Daniel sontak berbalik, mendapati Luna berlari ke arahnya. Luna menerjang tubuh Daniel, memeluknya erat.
"Honey, hiks...hiks..." Luna terisak di dalam rengkuhan Daniel.
"Honey, hei? Don't cry..." Daniel mengelus surai panjang kekasihnya.
Luna mendongak, dengan linangan air mata yang terus mengalir.
"Daniel, jangan pergi." Rengek Luna.
"Aku juga gak mau pergi, honey. Tapi aku harus."
Luna mengeratkan pelukannya.
"Honey, maafkan aku. Aku harus pergi. Aku janji akan menghubungimu disana okay?"
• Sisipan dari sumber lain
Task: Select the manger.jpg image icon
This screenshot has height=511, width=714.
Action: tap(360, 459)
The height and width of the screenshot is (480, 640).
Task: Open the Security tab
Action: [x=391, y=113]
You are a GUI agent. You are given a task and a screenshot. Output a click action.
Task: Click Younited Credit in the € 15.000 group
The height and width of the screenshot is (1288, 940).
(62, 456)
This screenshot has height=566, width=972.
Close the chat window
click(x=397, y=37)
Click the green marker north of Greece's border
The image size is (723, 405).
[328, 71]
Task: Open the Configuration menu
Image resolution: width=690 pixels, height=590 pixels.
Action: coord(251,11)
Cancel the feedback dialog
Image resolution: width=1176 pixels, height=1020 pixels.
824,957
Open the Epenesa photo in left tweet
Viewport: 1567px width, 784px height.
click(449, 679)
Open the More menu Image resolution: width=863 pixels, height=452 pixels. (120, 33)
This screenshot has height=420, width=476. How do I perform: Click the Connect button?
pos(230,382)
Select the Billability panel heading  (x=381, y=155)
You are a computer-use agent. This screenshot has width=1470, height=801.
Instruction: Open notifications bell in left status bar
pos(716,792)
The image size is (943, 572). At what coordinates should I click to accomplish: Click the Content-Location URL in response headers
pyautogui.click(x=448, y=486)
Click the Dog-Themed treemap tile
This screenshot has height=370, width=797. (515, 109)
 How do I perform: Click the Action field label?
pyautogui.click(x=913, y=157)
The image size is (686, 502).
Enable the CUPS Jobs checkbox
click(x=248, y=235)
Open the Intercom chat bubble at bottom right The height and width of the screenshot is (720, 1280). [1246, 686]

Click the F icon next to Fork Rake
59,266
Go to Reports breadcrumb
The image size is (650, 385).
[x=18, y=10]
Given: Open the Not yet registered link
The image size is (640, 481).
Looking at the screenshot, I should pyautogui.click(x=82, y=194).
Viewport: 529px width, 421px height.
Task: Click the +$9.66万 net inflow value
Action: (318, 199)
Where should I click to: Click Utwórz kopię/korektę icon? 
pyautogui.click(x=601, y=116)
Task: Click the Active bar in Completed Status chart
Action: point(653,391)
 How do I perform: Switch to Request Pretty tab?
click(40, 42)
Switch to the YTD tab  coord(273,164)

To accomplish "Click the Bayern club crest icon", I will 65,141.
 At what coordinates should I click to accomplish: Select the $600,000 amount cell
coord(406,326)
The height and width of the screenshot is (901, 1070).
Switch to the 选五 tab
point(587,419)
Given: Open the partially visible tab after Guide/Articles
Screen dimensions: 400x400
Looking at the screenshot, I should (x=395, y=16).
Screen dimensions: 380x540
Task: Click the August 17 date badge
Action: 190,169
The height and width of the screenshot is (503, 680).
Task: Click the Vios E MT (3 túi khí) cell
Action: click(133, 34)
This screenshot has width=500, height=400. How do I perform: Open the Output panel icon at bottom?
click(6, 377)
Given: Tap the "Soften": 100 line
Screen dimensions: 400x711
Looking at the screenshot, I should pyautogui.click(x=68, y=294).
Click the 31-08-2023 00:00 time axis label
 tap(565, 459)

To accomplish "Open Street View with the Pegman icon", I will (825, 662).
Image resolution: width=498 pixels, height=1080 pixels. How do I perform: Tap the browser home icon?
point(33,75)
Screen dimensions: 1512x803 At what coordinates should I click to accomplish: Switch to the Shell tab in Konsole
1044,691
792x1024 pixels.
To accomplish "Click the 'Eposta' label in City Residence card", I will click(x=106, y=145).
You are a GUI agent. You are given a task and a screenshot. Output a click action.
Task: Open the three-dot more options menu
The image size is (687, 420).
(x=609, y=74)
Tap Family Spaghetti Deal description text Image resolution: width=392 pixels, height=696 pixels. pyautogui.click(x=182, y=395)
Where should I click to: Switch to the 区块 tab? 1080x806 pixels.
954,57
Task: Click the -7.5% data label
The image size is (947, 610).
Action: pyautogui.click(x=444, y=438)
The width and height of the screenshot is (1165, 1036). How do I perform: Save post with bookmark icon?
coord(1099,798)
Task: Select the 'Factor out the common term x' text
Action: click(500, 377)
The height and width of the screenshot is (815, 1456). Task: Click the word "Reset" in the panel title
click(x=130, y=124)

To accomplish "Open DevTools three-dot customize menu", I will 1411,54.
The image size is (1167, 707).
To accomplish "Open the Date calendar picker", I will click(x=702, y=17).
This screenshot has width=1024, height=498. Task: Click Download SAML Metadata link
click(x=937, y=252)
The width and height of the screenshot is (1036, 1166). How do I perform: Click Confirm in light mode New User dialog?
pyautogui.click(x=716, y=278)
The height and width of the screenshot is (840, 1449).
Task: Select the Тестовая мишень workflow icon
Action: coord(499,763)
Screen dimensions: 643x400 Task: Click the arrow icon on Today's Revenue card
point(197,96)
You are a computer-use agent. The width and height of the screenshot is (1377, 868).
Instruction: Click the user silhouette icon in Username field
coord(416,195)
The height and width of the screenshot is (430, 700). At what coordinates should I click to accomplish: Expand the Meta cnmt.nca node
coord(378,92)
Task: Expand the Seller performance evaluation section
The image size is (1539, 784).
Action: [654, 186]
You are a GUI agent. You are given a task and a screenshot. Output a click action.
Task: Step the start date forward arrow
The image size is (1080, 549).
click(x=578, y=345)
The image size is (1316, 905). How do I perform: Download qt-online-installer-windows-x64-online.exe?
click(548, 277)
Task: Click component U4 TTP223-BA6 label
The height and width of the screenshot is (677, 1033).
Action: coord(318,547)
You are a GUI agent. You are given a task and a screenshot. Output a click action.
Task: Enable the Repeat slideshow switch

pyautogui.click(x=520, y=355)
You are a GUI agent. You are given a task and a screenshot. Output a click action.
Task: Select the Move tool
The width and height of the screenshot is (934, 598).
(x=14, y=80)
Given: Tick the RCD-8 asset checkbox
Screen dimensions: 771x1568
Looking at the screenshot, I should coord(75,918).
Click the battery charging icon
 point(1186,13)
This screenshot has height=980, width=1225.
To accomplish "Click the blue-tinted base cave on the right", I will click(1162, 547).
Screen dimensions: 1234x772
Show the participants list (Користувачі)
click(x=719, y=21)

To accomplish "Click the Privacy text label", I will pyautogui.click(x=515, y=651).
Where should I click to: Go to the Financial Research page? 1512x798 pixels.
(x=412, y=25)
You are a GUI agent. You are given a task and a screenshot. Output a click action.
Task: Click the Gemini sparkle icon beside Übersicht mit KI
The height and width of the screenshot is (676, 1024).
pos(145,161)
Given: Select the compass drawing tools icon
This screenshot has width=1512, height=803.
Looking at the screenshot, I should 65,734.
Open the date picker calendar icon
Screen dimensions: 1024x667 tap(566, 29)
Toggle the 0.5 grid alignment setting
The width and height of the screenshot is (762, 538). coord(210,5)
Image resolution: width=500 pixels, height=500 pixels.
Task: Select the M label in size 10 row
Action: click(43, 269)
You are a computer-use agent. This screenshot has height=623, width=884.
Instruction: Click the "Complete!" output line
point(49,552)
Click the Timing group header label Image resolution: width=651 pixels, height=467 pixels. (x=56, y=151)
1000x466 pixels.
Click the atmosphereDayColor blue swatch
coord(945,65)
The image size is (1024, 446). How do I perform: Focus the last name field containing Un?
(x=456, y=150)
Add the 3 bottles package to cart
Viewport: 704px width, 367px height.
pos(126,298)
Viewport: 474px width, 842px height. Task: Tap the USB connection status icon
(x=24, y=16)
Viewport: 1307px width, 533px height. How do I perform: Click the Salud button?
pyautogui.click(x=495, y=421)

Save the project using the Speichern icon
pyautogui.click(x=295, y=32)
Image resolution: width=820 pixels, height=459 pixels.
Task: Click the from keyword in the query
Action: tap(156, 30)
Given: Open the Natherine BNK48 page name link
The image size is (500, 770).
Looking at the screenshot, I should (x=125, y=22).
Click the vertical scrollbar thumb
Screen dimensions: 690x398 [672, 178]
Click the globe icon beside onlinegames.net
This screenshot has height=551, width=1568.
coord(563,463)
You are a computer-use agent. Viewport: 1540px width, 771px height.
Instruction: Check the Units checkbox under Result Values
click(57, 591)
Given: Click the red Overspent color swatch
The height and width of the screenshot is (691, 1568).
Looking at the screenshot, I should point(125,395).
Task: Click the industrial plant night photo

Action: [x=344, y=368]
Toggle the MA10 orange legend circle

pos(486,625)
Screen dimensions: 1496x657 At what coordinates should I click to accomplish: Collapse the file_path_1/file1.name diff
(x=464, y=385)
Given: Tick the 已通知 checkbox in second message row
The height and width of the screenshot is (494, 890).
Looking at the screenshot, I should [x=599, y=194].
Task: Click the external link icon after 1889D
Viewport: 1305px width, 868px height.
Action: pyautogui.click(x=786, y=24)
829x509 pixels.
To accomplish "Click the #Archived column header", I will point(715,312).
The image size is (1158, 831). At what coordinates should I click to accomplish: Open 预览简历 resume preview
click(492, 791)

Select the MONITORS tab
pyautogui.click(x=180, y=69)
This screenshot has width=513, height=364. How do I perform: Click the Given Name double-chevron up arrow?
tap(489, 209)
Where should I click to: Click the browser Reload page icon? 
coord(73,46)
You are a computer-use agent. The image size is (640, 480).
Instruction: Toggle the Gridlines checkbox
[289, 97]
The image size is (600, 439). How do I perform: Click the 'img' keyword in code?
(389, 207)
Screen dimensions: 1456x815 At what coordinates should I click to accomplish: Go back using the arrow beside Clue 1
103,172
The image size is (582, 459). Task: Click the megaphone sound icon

Luna mengangguk lemah. Ia pun melepas pelukannya.
"Hm... Baiklah. Jaga dirimu disana. Jangan lupa hubungi aku."
Luna berjinjit, mengecup bibir sang kekasih.
"Aku mencintaimu. Cepat pulang, Honey."
Daniel pun membalas ciuman kekasihnya. "Tentu sayang. Aku akan segera pulang."
Lalu mereka berpisah.
Luna menatap kepergian Daniel, lalu menghilang di balik elevator. Entah kenapa rasa cemas menghampirinya. Luna memang tak bisa jauh dari Daniel. Namun lebih dari itu, ada firasat buruk yang menghantuinya. Entah hanya kebetulan atau bagaimana. Luna benar-benar merasa cemas dengan lepergian kekasihnya. Mungkinkah ini sebuah pertanda? Namun Luna berusaha mengabaikannya.
"Jaga dirimu, honey." Gumamnya sendu.